→ Recorded information:
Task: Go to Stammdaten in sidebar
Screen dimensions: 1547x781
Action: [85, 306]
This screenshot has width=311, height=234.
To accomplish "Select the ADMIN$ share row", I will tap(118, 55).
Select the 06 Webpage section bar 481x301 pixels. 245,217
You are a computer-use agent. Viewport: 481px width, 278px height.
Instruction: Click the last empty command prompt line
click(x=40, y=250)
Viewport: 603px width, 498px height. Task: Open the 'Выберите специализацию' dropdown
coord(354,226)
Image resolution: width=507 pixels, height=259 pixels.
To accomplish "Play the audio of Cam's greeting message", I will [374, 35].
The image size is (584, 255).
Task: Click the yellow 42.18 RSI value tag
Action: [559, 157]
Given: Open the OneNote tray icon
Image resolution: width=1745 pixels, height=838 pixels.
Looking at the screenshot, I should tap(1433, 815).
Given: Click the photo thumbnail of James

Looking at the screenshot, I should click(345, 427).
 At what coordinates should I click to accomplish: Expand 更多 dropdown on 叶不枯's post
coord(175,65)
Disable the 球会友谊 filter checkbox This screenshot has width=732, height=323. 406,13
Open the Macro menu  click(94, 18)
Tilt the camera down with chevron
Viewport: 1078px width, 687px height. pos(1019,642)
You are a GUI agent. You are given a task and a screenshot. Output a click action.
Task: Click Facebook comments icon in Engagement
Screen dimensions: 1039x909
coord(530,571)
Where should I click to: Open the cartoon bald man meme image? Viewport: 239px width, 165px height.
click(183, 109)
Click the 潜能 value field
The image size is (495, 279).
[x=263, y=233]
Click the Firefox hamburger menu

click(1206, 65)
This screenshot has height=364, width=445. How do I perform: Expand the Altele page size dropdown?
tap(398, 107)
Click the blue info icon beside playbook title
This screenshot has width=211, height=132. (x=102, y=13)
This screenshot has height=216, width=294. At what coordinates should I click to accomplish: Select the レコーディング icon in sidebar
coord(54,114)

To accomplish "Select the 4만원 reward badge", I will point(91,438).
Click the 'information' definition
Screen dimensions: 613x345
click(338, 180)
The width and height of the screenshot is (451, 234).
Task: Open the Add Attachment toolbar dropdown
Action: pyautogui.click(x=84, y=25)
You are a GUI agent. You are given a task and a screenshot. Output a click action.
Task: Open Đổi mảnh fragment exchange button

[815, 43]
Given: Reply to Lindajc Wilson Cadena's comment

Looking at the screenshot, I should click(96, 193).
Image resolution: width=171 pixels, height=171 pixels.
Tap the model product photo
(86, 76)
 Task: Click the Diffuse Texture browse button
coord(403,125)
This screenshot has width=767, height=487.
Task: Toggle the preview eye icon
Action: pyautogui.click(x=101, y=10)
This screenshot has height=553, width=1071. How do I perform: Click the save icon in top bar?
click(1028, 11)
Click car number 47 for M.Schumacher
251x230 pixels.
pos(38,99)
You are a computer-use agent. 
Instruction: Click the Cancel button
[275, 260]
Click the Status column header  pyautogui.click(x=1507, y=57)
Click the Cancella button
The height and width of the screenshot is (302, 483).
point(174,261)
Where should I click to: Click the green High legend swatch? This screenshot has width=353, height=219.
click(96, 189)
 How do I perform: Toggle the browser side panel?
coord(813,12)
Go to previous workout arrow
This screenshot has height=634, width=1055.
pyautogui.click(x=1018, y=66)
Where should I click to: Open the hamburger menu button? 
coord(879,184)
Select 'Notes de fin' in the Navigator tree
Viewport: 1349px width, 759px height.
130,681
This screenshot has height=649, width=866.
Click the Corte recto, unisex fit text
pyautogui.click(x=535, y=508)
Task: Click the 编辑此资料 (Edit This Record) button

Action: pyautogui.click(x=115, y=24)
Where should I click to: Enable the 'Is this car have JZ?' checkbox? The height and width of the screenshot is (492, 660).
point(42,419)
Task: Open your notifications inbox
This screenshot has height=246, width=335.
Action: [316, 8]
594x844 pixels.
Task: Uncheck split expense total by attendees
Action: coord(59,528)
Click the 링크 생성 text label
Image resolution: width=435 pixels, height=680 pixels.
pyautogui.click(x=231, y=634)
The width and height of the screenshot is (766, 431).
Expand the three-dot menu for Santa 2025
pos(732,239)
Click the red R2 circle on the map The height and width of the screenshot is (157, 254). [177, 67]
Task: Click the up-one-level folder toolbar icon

→ The problem: Can you reproduce the entire listing above, line for line and unchanged?

→ Correct result:
Task: Go to Stammdaten in sidebar
Screen dimensions: 1547x781
Action: [85, 306]
This screenshot has width=311, height=234.
To accomplish "Select the ADMIN$ share row", I will tap(118, 55).
Select the 06 Webpage section bar 481x301 pixels. 245,217
You are a computer-use agent. Viewport: 481px width, 278px height.
Instruction: Click the last empty command prompt line
click(x=40, y=250)
Viewport: 603px width, 498px height. Task: Open the 'Выберите специализацию' dropdown
coord(354,226)
Image resolution: width=507 pixels, height=259 pixels.
To accomplish "Play the audio of Cam's greeting message", I will [374, 35].
The image size is (584, 255).
Task: Click the yellow 42.18 RSI value tag
Action: [559, 157]
Given: Open the OneNote tray icon
Image resolution: width=1745 pixels, height=838 pixels.
Looking at the screenshot, I should tap(1433, 815).
Given: Click the photo thumbnail of James

Looking at the screenshot, I should click(345, 427).
 At what coordinates should I click to accomplish: Expand 更多 dropdown on 叶不枯's post
coord(175,65)
Disable the 球会友谊 filter checkbox This screenshot has width=732, height=323. 406,13
Open the Macro menu  click(94, 18)
Tilt the camera down with chevron
Viewport: 1078px width, 687px height. pos(1019,642)
You are a GUI agent. You are given a task and a screenshot. Output a click action.
Task: Click Facebook comments icon in Engagement
Screen dimensions: 1039x909
coord(530,571)
Where should I click to: Open the cartoon bald man meme image? Viewport: 239px width, 165px height.
click(183, 109)
Click the 潜能 value field
The image size is (495, 279).
[x=263, y=233]
Click the Firefox hamburger menu

click(1206, 65)
This screenshot has height=364, width=445. How do I perform: Expand the Altele page size dropdown?
tap(398, 107)
Click the blue info icon beside playbook title
This screenshot has width=211, height=132. (x=102, y=13)
This screenshot has height=216, width=294. At what coordinates should I click to accomplish: Select the レコーディング icon in sidebar
coord(54,114)

To accomplish "Select the 4만원 reward badge", I will point(91,438).
Click the 'information' definition
Screen dimensions: 613x345
click(338, 180)
The width and height of the screenshot is (451, 234).
Task: Open the Add Attachment toolbar dropdown
Action: pyautogui.click(x=84, y=25)
You are a GUI agent. You are given a task and a screenshot. Output a click action.
Task: Open Đổi mảnh fragment exchange button

[815, 43]
Given: Reply to Lindajc Wilson Cadena's comment

Looking at the screenshot, I should click(96, 193).
Image resolution: width=171 pixels, height=171 pixels.
Tap the model product photo
(86, 76)
 Task: Click the Diffuse Texture browse button
coord(403,125)
This screenshot has width=767, height=487.
Task: Toggle the preview eye icon
Action: pyautogui.click(x=101, y=10)
This screenshot has height=553, width=1071. How do I perform: Click the save icon in top bar?
click(1028, 11)
Click car number 47 for M.Schumacher
251x230 pixels.
pos(38,99)
You are a computer-use agent. 
Instruction: Click the Cancel button
[275, 260]
Click the Status column header  pyautogui.click(x=1507, y=57)
Click the Cancella button
The height and width of the screenshot is (302, 483).
point(174,261)
Where should I click to: Click the green High legend swatch? This screenshot has width=353, height=219.
click(96, 189)
 How do I perform: Toggle the browser side panel?
coord(813,12)
Go to previous workout arrow
This screenshot has height=634, width=1055.
pyautogui.click(x=1018, y=66)
Where should I click to: Open the hamburger menu button? 
coord(879,184)
Select 'Notes de fin' in the Navigator tree
Viewport: 1349px width, 759px height.
130,681
This screenshot has height=649, width=866.
Click the Corte recto, unisex fit text
pyautogui.click(x=535, y=508)
Task: Click the 编辑此资料 (Edit This Record) button

Action: pyautogui.click(x=115, y=24)
Where should I click to: Enable the 'Is this car have JZ?' checkbox? The height and width of the screenshot is (492, 660).
point(42,419)
Task: Open your notifications inbox
This screenshot has height=246, width=335.
Action: [316, 8]
594x844 pixels.
Task: Uncheck split expense total by attendees
Action: coord(59,528)
Click the 링크 생성 text label
Image resolution: width=435 pixels, height=680 pixels.
pyautogui.click(x=231, y=634)
The width and height of the screenshot is (766, 431).
Expand the three-dot menu for Santa 2025
pos(732,239)
Click the red R2 circle on the map The height and width of the screenshot is (157, 254). [177, 67]
Task: Click the up-one-level folder toolbar icon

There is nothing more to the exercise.